A proposta é formar coalizões de cidades, empresas e cidadãos com o objetivo de cortar as emissões dos gases que causam o efeito estufa, fortalecer a resiliência aos impactos climáticos e do aquecimento global.

Ban afirmou que "a mudança está no ar". Segundo ele, a Cimeira do Clima mostrou uma nova forma de cooperação global e que muitos parceiros estão prontos para confrontar os desafios climáticos.

O chefe da ONU disse que "o mundo finalmente acordou para as oportunidades sociais e econômicas na ação contra a mudança do clima". Para Ban, "a conferência mostrou um nível de ambição nunca visto antes e produziu ações e iniciativas que vão fazer uma diferença significativa".

US$ 200 Bilhões

Entre as principais ações anunciadas estão a mobilização para arrecadar  US$ 200 bilhões em recursos financeiros dos setores público e privado até o fim de 2015. Metade desse valor virá de investidores institucionais.

O dinheiro será utilizado em investimentos em baixo carbono, em novas tecnologias e serviços para reduzir as emissões de gases, principalmente em países em desenvolvimento.

Companhias de gás e petróleo e países produtores se uniram para cortar as emissões do gás metano, fuligem e hidrofluorcarbono, HFCs.
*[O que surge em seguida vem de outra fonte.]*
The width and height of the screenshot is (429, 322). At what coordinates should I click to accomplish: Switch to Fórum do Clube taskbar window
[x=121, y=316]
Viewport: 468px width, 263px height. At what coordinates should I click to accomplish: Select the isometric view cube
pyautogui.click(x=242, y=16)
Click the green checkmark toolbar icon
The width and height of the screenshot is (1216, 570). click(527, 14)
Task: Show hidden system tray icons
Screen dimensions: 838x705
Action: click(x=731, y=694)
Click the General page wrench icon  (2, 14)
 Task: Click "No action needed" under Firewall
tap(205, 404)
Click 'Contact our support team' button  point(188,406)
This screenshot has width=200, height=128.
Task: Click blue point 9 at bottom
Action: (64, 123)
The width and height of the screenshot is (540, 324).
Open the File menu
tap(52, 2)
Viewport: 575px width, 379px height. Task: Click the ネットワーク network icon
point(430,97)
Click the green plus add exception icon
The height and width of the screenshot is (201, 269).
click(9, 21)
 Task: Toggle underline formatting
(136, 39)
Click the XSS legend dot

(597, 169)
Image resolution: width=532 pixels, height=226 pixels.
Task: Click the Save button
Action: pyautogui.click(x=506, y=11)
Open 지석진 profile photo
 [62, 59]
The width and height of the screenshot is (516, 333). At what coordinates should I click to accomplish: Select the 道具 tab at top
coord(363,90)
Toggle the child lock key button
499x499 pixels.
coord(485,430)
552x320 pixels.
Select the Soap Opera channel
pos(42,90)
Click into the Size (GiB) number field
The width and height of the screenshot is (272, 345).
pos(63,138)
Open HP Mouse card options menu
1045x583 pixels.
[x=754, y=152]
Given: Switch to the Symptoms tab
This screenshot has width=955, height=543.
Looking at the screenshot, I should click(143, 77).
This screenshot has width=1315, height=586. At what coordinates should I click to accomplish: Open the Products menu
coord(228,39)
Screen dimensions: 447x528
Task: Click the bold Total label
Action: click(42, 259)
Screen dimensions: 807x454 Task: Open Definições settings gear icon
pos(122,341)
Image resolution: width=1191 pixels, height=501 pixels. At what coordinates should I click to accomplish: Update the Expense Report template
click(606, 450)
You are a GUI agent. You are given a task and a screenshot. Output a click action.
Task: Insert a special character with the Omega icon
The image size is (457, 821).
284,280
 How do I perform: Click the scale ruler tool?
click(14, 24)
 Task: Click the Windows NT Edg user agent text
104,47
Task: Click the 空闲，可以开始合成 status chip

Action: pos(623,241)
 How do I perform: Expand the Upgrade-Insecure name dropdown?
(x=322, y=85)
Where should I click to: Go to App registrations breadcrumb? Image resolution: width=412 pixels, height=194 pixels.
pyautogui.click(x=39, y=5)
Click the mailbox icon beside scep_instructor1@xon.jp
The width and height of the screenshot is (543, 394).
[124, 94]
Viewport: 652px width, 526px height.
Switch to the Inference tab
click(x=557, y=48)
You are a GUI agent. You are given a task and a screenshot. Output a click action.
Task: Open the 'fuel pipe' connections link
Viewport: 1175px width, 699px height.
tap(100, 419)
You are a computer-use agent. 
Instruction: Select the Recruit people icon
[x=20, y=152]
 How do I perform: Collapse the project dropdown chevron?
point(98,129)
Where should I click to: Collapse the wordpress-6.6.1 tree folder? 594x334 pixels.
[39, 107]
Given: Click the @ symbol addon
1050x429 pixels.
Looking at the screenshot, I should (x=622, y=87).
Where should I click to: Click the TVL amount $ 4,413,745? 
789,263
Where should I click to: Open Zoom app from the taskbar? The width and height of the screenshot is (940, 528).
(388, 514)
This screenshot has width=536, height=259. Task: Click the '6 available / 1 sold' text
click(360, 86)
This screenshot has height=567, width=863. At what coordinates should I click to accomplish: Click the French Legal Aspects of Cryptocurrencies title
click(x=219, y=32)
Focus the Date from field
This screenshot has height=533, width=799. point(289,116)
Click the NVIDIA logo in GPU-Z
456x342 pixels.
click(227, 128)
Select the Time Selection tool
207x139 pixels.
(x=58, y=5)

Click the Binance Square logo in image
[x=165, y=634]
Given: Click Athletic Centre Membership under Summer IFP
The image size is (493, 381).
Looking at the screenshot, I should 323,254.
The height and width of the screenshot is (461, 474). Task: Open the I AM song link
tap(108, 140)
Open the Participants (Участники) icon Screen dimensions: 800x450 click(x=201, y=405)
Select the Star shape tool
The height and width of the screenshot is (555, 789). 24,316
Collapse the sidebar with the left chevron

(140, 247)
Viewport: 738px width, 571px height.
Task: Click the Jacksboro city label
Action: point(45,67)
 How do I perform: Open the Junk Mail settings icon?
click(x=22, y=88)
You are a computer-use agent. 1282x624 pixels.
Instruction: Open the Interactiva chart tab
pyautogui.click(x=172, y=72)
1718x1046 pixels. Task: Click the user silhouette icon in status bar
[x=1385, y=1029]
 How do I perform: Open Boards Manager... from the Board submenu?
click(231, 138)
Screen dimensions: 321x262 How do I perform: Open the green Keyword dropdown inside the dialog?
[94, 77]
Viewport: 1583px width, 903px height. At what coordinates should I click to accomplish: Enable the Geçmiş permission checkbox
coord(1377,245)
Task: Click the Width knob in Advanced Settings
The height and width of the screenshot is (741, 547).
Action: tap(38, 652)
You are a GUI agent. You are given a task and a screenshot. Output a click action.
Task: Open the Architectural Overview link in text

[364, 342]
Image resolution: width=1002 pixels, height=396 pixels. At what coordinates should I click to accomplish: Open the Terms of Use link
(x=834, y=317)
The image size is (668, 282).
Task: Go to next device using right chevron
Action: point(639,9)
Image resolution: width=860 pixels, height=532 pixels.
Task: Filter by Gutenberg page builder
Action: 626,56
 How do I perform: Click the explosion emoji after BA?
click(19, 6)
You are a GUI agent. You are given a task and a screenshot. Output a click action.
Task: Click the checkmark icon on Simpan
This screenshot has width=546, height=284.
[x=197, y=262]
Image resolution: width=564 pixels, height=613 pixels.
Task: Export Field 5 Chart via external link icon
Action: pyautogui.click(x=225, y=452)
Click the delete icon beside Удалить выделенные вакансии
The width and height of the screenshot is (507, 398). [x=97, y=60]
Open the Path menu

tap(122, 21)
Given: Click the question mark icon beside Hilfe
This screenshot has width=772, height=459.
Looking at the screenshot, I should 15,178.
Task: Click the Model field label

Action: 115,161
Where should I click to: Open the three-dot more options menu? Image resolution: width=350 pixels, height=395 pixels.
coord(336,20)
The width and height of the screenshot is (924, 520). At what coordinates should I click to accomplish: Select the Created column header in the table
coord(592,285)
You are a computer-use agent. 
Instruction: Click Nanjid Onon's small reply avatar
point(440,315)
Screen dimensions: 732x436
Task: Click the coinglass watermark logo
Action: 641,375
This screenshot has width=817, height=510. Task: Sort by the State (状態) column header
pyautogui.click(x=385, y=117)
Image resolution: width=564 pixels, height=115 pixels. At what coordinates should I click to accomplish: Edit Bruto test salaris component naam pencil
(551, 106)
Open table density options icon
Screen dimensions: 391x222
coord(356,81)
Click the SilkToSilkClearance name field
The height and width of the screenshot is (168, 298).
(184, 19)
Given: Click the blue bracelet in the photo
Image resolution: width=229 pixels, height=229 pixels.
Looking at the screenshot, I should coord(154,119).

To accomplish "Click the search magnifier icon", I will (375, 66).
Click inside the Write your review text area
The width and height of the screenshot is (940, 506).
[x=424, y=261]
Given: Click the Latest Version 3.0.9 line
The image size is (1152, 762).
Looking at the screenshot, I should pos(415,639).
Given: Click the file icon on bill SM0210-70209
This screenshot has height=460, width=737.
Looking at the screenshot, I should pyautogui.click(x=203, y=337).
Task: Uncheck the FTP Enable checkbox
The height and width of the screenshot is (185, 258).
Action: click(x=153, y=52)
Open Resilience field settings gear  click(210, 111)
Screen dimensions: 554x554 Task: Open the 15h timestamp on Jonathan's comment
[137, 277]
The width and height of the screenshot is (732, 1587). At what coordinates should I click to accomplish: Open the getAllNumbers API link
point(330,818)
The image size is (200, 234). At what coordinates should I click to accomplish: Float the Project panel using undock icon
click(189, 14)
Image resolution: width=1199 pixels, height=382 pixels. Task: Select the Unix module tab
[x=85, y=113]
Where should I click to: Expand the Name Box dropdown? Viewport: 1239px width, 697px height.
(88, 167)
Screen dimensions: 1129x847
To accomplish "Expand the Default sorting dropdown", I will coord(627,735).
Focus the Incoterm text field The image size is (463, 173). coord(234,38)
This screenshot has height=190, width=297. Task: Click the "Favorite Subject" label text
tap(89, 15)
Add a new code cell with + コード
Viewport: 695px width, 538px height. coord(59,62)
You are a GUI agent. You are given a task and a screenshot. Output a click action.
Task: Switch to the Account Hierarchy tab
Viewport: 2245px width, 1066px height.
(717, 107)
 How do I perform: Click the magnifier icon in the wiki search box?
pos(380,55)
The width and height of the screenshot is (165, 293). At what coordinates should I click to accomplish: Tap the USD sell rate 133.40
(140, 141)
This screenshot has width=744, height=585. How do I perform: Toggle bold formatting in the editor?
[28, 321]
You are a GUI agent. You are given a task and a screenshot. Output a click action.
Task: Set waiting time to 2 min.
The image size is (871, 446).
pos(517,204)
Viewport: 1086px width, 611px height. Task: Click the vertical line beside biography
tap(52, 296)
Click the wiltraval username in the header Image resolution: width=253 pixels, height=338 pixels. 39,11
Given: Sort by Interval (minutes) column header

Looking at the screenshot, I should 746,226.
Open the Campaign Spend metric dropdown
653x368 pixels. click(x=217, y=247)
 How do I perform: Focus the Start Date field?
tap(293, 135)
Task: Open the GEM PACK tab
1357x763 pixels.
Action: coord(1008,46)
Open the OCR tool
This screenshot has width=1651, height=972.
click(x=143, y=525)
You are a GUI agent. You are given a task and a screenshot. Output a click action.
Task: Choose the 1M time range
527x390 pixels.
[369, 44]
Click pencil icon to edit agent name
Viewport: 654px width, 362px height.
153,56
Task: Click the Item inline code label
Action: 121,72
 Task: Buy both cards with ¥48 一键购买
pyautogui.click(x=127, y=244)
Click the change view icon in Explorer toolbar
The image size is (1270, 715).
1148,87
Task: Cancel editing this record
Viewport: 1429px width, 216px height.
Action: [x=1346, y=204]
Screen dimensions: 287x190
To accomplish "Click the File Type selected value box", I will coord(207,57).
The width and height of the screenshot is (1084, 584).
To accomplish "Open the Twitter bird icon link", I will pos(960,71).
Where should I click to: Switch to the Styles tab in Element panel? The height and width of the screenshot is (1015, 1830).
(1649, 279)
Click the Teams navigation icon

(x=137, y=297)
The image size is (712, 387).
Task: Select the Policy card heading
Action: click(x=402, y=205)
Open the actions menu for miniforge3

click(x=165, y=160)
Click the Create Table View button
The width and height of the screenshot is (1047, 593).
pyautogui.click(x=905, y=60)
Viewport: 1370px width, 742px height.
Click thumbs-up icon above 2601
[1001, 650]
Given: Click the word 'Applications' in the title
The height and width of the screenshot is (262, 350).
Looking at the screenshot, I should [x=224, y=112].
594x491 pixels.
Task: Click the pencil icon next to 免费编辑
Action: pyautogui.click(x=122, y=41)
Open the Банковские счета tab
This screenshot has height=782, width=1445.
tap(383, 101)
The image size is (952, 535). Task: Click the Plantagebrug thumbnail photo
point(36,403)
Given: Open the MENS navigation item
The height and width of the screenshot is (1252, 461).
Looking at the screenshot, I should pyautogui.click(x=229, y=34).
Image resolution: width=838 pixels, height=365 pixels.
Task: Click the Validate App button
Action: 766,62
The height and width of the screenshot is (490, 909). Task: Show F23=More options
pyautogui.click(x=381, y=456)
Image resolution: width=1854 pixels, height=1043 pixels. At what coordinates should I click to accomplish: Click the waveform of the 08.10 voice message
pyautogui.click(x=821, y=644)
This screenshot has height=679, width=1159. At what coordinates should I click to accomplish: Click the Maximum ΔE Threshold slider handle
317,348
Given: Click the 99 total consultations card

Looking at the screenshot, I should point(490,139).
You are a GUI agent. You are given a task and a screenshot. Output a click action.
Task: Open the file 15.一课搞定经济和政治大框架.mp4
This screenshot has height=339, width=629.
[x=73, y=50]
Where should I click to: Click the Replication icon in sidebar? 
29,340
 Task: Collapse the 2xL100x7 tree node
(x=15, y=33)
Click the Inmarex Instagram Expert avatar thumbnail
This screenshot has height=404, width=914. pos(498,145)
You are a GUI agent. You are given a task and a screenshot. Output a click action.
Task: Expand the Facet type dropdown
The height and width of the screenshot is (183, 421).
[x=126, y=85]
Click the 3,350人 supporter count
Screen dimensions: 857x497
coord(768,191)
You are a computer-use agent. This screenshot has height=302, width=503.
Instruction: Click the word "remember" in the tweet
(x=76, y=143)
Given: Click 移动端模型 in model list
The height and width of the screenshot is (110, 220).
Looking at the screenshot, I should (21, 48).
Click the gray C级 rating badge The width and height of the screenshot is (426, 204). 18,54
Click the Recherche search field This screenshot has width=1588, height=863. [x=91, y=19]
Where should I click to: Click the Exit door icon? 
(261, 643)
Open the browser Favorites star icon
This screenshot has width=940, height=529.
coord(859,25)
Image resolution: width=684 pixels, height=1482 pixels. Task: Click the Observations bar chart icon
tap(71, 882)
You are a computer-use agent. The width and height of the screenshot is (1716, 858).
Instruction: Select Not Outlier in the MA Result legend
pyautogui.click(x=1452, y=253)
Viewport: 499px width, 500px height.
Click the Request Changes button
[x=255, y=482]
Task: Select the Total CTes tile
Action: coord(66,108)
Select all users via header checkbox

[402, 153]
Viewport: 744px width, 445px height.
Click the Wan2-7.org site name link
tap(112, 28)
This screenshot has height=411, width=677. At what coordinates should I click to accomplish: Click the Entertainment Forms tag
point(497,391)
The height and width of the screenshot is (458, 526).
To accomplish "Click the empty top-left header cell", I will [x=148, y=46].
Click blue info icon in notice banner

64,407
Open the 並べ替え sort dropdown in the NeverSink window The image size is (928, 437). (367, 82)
Esses poluentes são responsáveis por boa parte do aumento da temperatura global.

Segundo os especialistas, uma ação é necessária especialmente no setor petroleiro, que é responsável por mais de 20% das emissões de metano, atrás apenas do setor de agricultura.

Florestas

Mais de 150 parceiros, incluindo 28 países, firmaram a Declaração sobre Florestas que determina a redução, pela metade, do desmatamento até 2020 e o fim da prática até 2030.

Na agricultura, a meta é ajudar 500 milhões de pequenos agricultores a reduzir as emissões e aumentar a resiliência.

As cidades, que são responsáveis por 70% das emissões que causam o efeito estufa, terão um papel importante na redução da poluição.

Mais de 200 prefeitos de várias partes do mundo adotaram estratégias para cortar as emissões. Isso pode evitar o despejo de 2 gigatoneladas de dióxido de carbono na atmosfera.

O setor de transportes contribui com aproximadamente 22% das emissões de gases que causam o efeito estufa e quase 19% das emissões de fuligem.

A meta é que os veículos elétricos correspondam a pelo menos 30% da frota total de carros. Outro objetivo é melhorar a eficácia dos meios de transportes.